Scientific classification
- Kingdom: Animalia
- Phylum: Arthropoda
- Clade: Pancrustacea
- Class: Insecta
- Order: Lepidoptera
- Family: Nymphalidae
- Genus: Erebia
- Species: E. epistygne
- Binomial name: Erebia epistygne (Hübner, 1824)

= Erebia epistygne =

- Authority: (Hübner, 1824)
- Conservation status: NT

Species of butterfly

Erebia epistygne, the spring ringlet, is a species of butterfly in the family Nymphalidae. It is found in France and Spain. Its natural habitat is temperate grassland.

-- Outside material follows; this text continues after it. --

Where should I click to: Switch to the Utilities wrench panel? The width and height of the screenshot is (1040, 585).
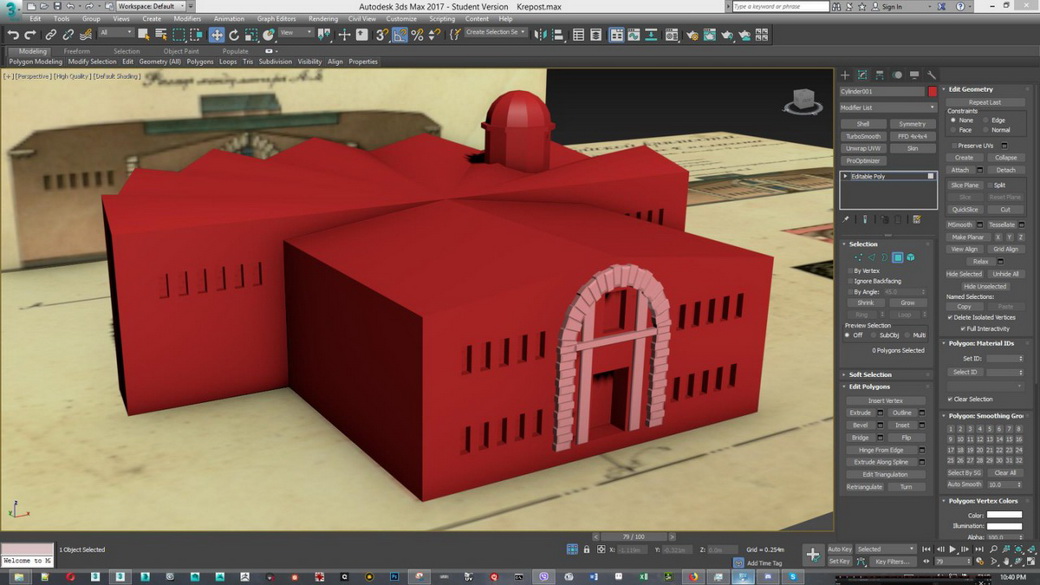[931, 75]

The length of the forewings is 22–25 mm. Wheeler (1903) gives a short description.

==Description in Seitz==
E epistygne Hbn. = stygne Hbn.) (37c). Above coffee-brown, costal margin dusted with grey;
the forewing has usually a diffuse yellow spot in the cell and a broad, posteriorly narrowing, light ochreous, submarginal band which is distinctly divided by the veins. There as 5-6 white-centred black ocelli in the band 3 near the apex being larger and united and 3 placed further back smaller and having minute white pupils. The submarginal band of the hindwing consists of 4-5 oval russet-red spots, each bearing a small white-centred ocellus. The forewing beneath russet-red, the distal band somewhat lighter and traversed by the brown veins; costal and distal margins and the apex grey with brownish atoms. The hindwing grey-brown beneath, dusted with grey and dark brown, the middle band is darker than the basal and distal areas and distally crenate, the ocelli being represented in the latter by black dots. The female is not essentially different from the male on the upperside, the ground-colour is somewhat lighter, the spots of the distal band of the hindwing are not russet-red, but more reddish yellow, the ocelli situated in the same having larger and brighter pupils. The underside of the hindwing white-grey, dusted with brown, the middle band strongly prominent, being distally edged with white, the veins traversing the same white-grey. Specimens from South Spain are essentially brighter in markings, the submarginal band of the forewing is broader and extends with almost even width to the hindmargin, not being ochreous but light whitish yellow; otherwise the markings are not different. - The butterfly occurs from the beginning of March to the end of April in South France, the Basses Alpes, and in Central and South Spain.

Adults are on wing from March to May.

Its larval host plant is the grass Festuca ovina (Poaceae). Although it has also been reported from other Festuca and Poa species.

The species is vulnerable because of severe habitat loss.